Roche began his hurling career at club level with St Finbarr's. He broke onto the club's top adult team as a 17-year-old in 1963 and had his first success two years later when the club won the 1965 Cork Championship, before claiming further titles in 1968, 1974 and 1977. The highlight of Roche's club career came in 1975 when he was at midfield on the All-Ireland Championship-winning team.

At inter-county level, Roche was part of the successful Cork minor team that won the All-Ireland Championship in 1964 before later winning an All-Ireland Championship with the under-21 team in 1966. He joined the Cork senior team in 1965. From his debut, Roche was ever-present in the half-back line and made 23 Championship appearances in a career that ended with his last game in 1976. During that time he was part of two All-Ireland Championship-winning teams – in 1966 as a substitute and 1970. Roche also secured four Munster Championship medals and four National Hurling League medals. He played his last game for Cork on 8 February 1976.

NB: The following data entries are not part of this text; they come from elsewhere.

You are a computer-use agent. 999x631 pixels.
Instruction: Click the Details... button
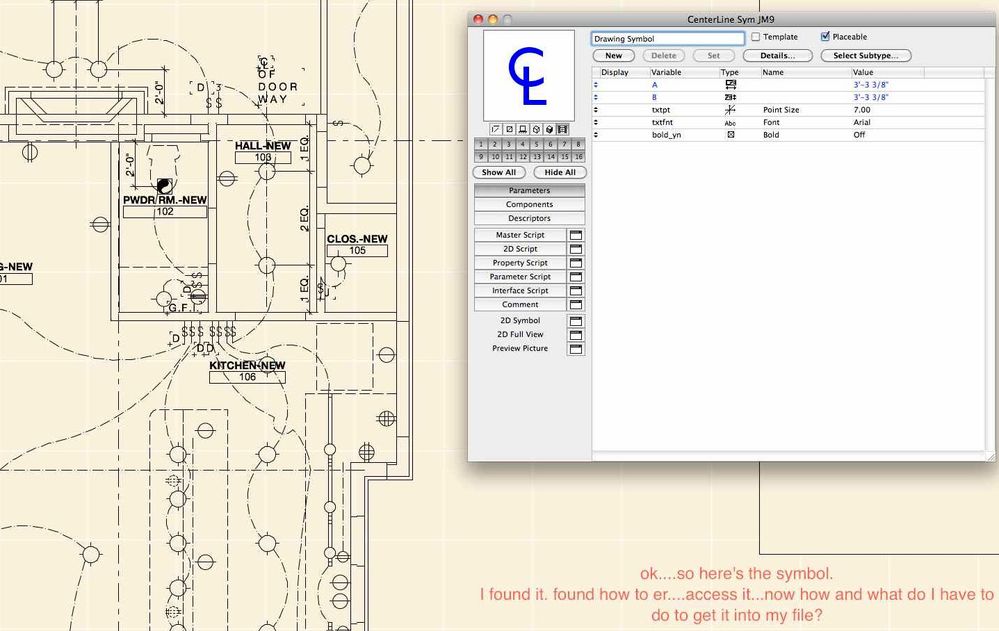pyautogui.click(x=778, y=55)
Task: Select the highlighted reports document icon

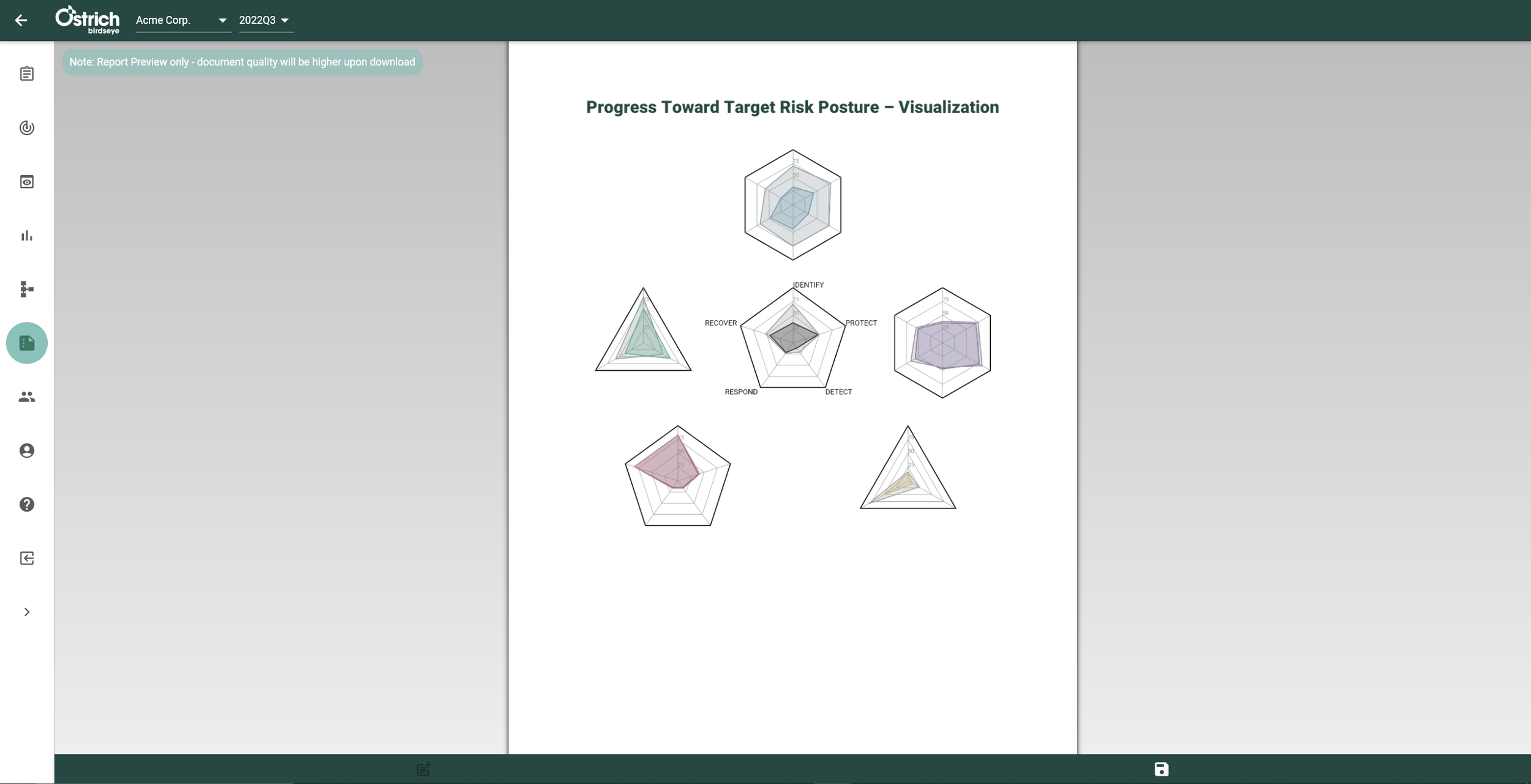Action: click(x=27, y=343)
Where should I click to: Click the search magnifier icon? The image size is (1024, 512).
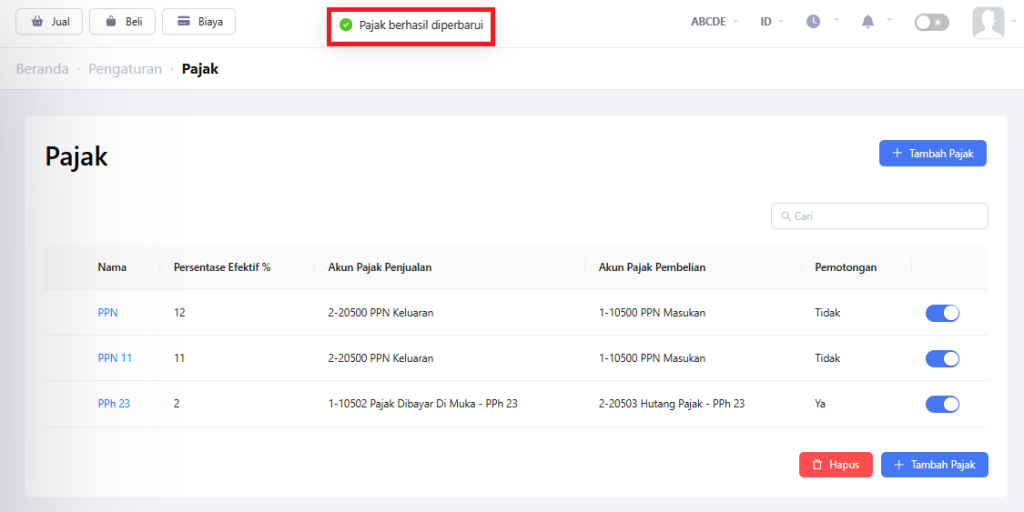click(784, 216)
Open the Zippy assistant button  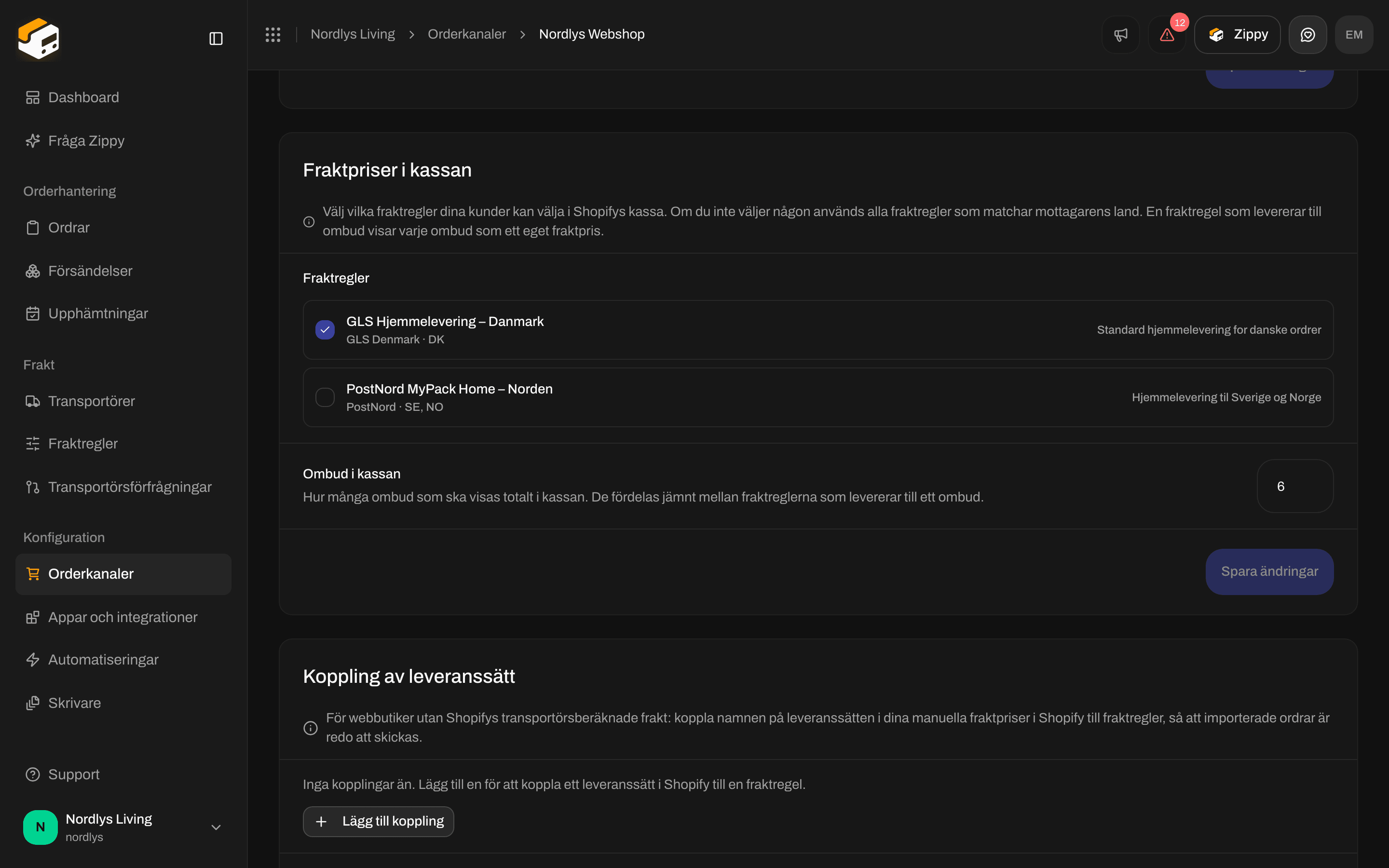tap(1237, 34)
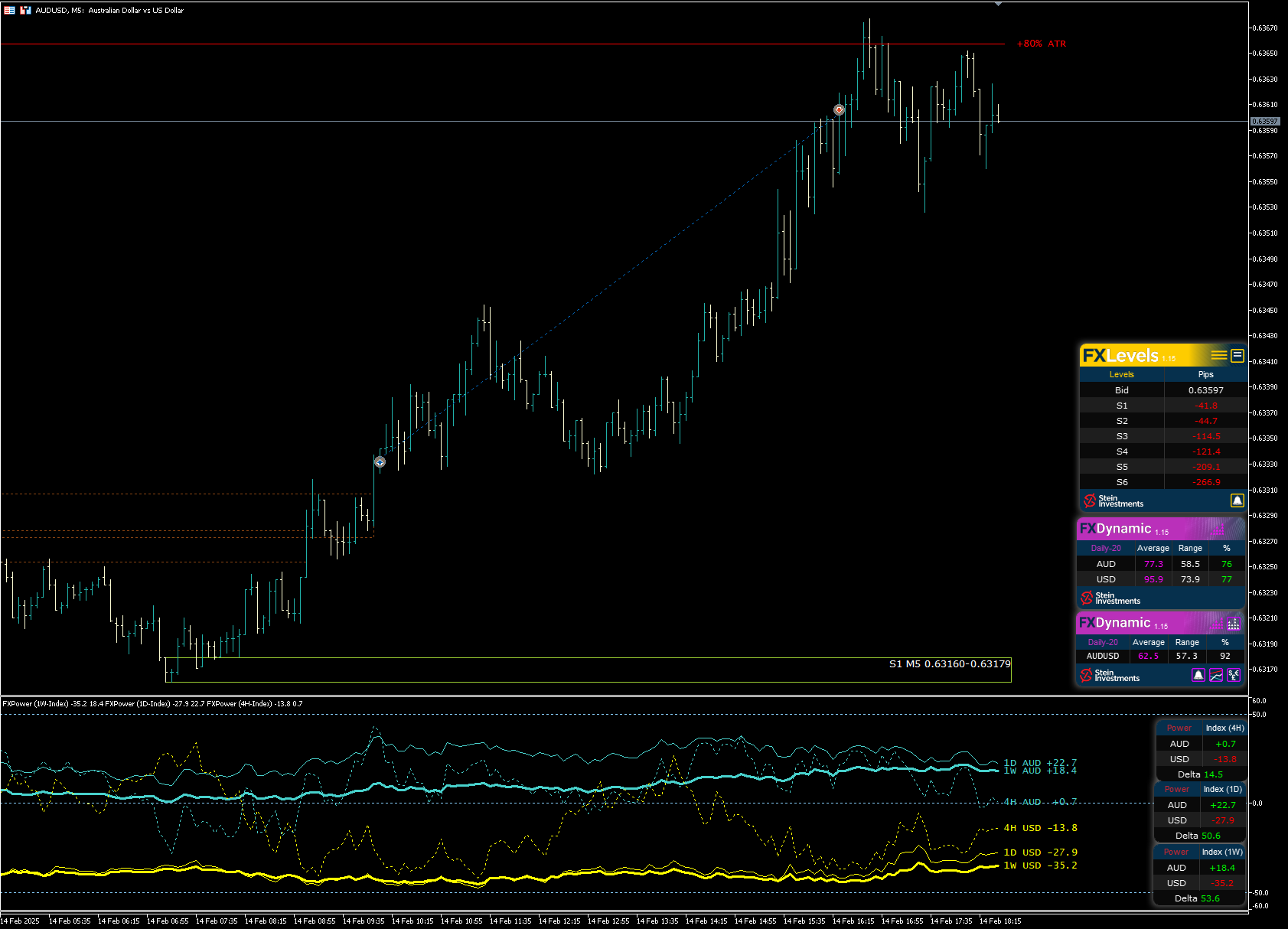Click the Daily-20 header in AUDUSD FXDynamic panel
Viewport: 1288px width, 929px height.
pyautogui.click(x=1103, y=642)
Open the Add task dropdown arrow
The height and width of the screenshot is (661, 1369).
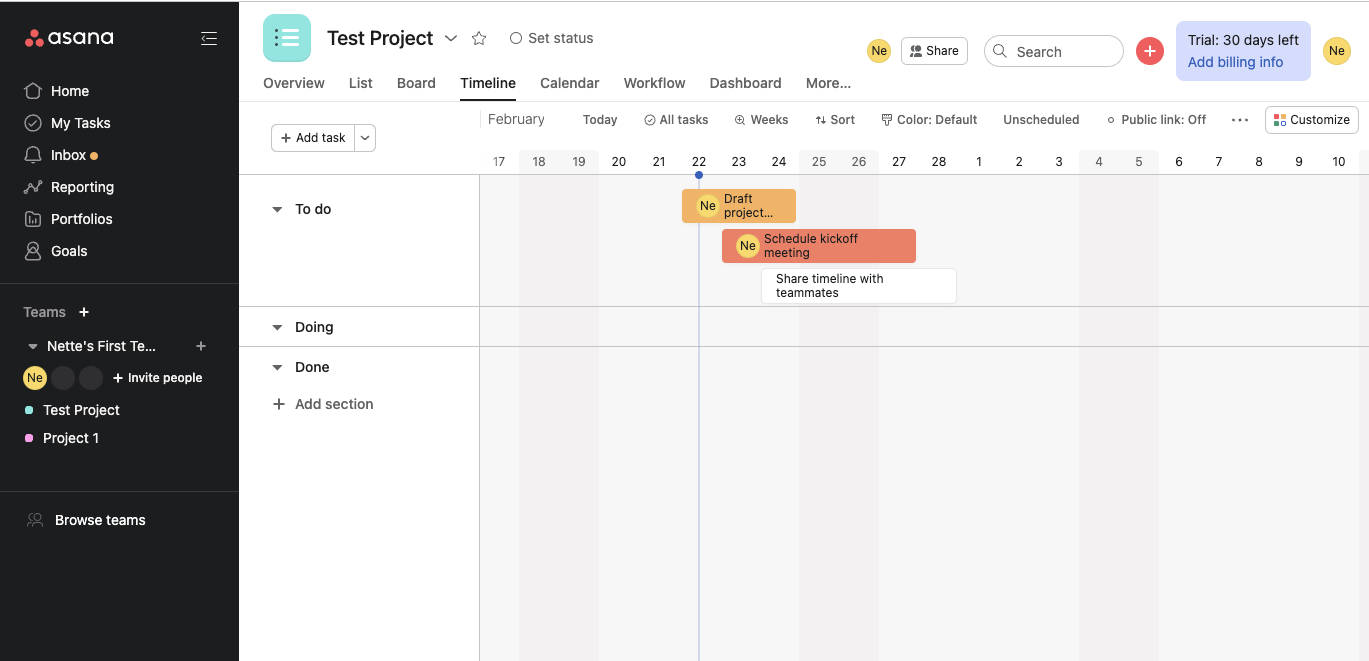point(365,138)
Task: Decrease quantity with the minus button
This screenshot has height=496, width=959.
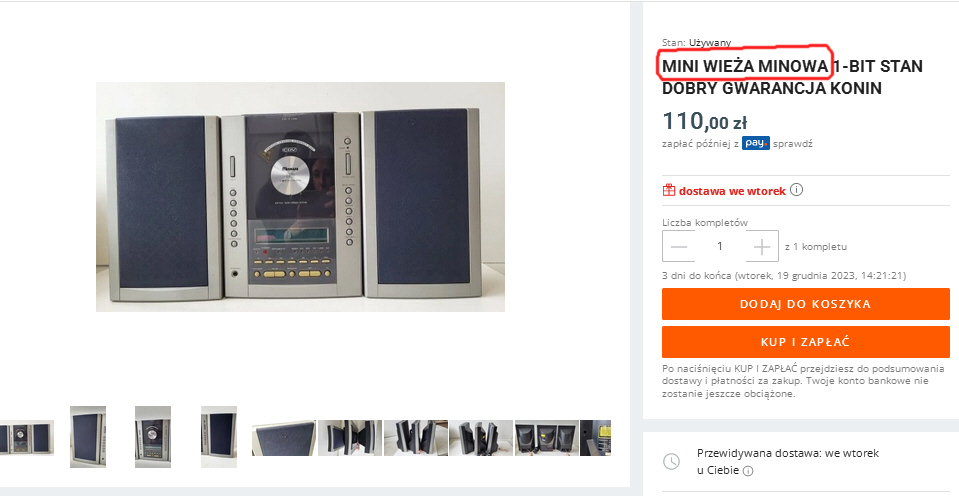Action: (x=678, y=246)
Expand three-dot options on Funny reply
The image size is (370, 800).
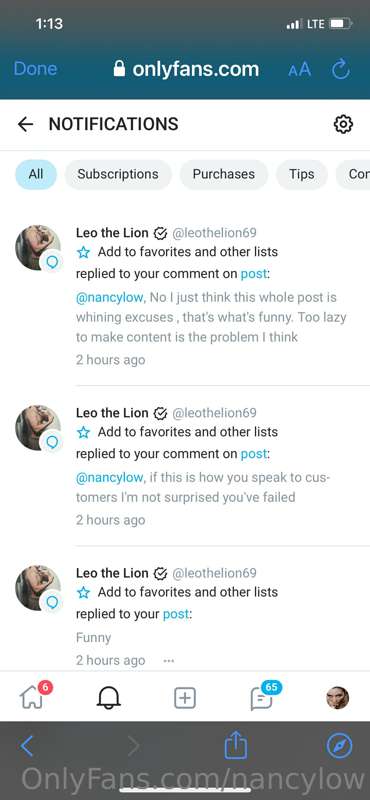coord(168,661)
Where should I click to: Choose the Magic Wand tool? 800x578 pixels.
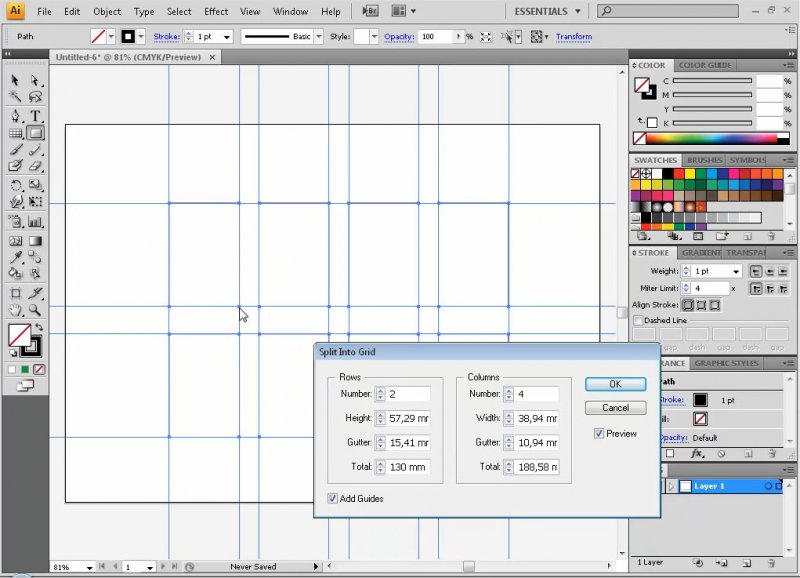[16, 97]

Roche won his first All-Star in 1972, before claiming a further All-Star in 1974. At inter-provincial level, he was selected to play in four championship campaigns with Munster in the Railway Cup.

After retiring as a player, Roche transitioned into coaching. He was involved as coach with three championship-winning team with St Finbarr's. Roche later served as a Cork senior hurling team selector for their 1985 Munster Championship-winning success. He also had stints as coach with the Kerry and Cork senior hurling teams.

==Playing career==
===Club===
Roche played his club hurling with St Finbarr's and had much success during a golden age for the club.

He made his senior debut while still a minor in 1963 and immediately became a regular fixture on the team. After losing the championship decider to Glen Rovers in 1964, Roche was subsequently suspended for breach of "the ban" on the playing of foreign sports. "The Barr's" were back for a second successive final the following year. University College Cork provided the opposition; however, a youthful St Finbarr's team powered to a 6–8 to 2–6 victory. It was Roche's first championship medal. A subsequent 3–12 to 2–3 trouncing of Waterford's Mount Sion gave him a Munster medal.

After surrendering their titles the following year and losing the final to Glen Rovers in 1967, St Finbarr's recovered in 1968. Roche collected a second championship medal following a narrow 5–9 to 1–19 defeat of Imokilly.

After an absence of six years, a period which also saw Roche being suspended for playing soccer, St Finbarr's returned to the top table of Cork hurling once again. In spite of being regarded as underdogs against Blackrock, Roche gave a masterful display in helping the Barr's to a 2–17 to 2–14 victory. It was his third championship medal. Newmarket-on-Fergus were the opponents in the subsequent provincial decider. A low-scoring 0–7 to 0–3 victory gave Roche his second Munster medal; however, the game was tinged with sadness for St Finbarr's as an horrific shine-bone injury brought Bernie Scully's career to an end. The All-Ireland final on St Patrick's weekend saw St Finbarr's take on the Fenians of Kilkenny. St Finbarr's ability to get goals at crucial times proved to be the difference in the 3–8 to 1–6 victory. It was Roche's first All-Ireland medal.

===Minor and under-21===
Roche first came to prominence on the inter-county scene as a member of the Cork minor hurling team and in 1964 experienced the ultimate success in that grade. A 2–14 to 2–9 defeat of Tipperary gave him a Munster. Cork later overwhelmed Laois in a unique All-Ireland decider. A remarkable 10–7 to 1–4 score line gave Cork the title and gave Roche an All-Ireland medal in what was his last game in that grade.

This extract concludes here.